- Original film poster
- Directed by: Franklin Adreon
- Written by: Don Cerveris
- Produced by: Eugene Frenke
- Starring: Anna Sten Robert Webber Leo Gordon Hari Rhodes King Moody Linda Ho
- Cinematography: Paul Ivano
- Edited by: John Hoffman Carl Mahakian
- Music by: Jerry Fielding
- Production companies: Eastern Productions Springfield Productions
- Distributed by: United Artists
- Release date: January 1962;
- Running time: 74 minutes
- Country: United States
- Language: English

= The Nun and the Sergeant =

1962 film by Franklin Adreon

The Nun and the Sergeant is a 1962 Korean War drama film starring Anna Sten and Robert Webber in the title roles. It was produced by Sten's husband Eugene Frenke, who had produced the 1957 film Heaven Knows, Mr Allison, also a pairing of a Catholic nun and a U.S. Marine. It was directed by Franklin Adreon and released through United Artists.

==Plot==
In a forerunner of The Dirty Dozen, Marine Gunnery Sergeant McGrath takes 12 Marines from the brig and trains them to blow up a tunnel behind North Korean lines. McGrath's only friend on the patrol is his Korean guide Pak. Hating their sergeant, the Marines plan to return to their lines without him, seeing that he becomes "a casualty of war". However, en route to their target they find an injured nun and a group of Korean convent girls whose bus has been destroyed.
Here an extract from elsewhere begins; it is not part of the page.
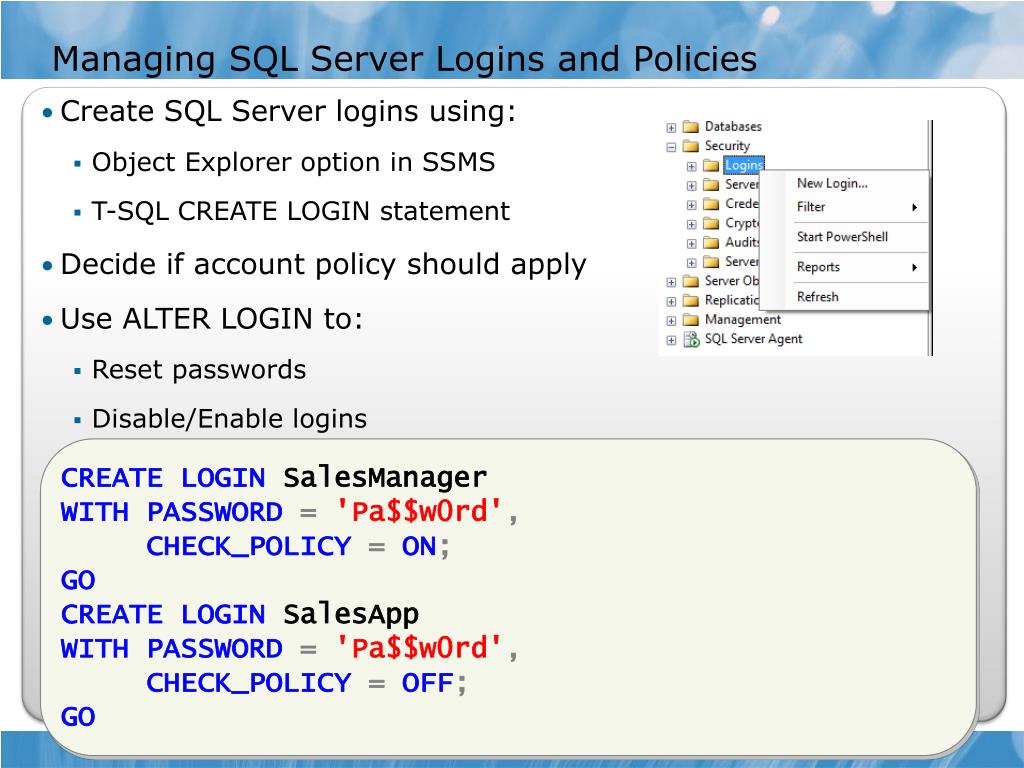Expand the Management tree node

(669, 318)

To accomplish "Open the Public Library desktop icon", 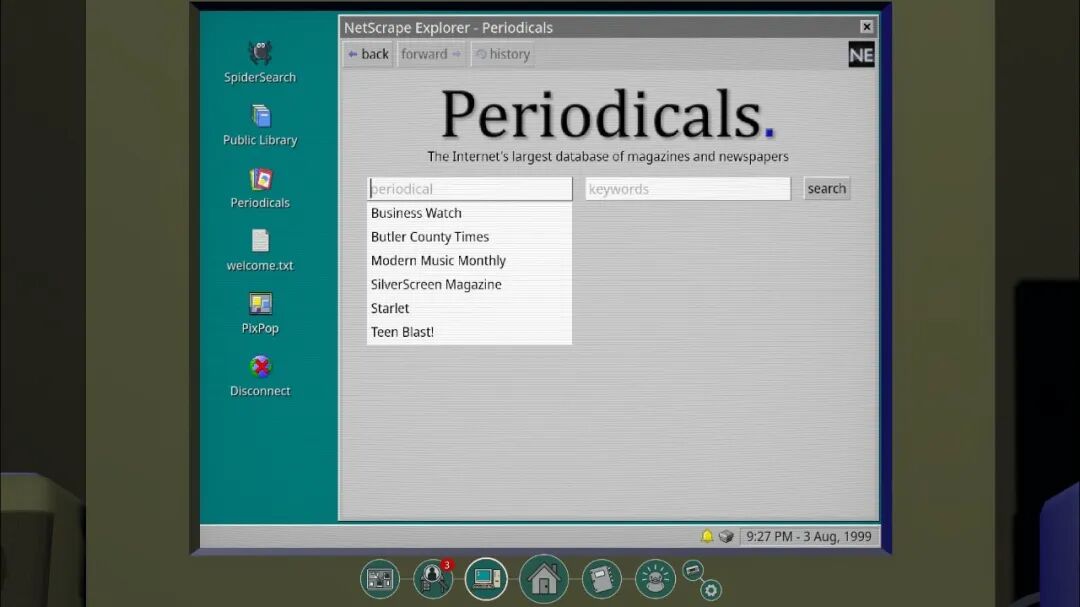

The Marines change their views when Sgt. McGrath protects the group. When Dockman, one of the Marines, attempts to rape one of the young girls, the brig rats turn against him. They proceed with their mission as Marines.

==Cast==
- Robert Webber as Sgt. McGrath
- Anna Sten as Nun
- Leo Gordon as Dockman
- Hari Rhodes as Hall
- Robert Easton as Nupert
- Dale Ishimoto as Pak
- Linda Wong as Bok Soon
- Linda Ho as Soon Cha
- Tod Windsor as Nevins
- Valentin de Vargas as Rivas
- Ken Miller as Quill
- Norman Dupont as Mossback
- Roger Torrey as Turnbridge
- Gregori F. Kris as Johnson
- Caroline Kido as Myung Hee

==Production==
Don Cerveris was an English teacher breaking into screenwriting; one of his pupils was Frank Zappa. Producer Frenke sought Department of Defense cooperation for the film in 1960 when the project was originally titled The Nun and McGrath. The stars of the film, Robert Webber and Hari Rhodes, and director Franklin Adreon were former Marines.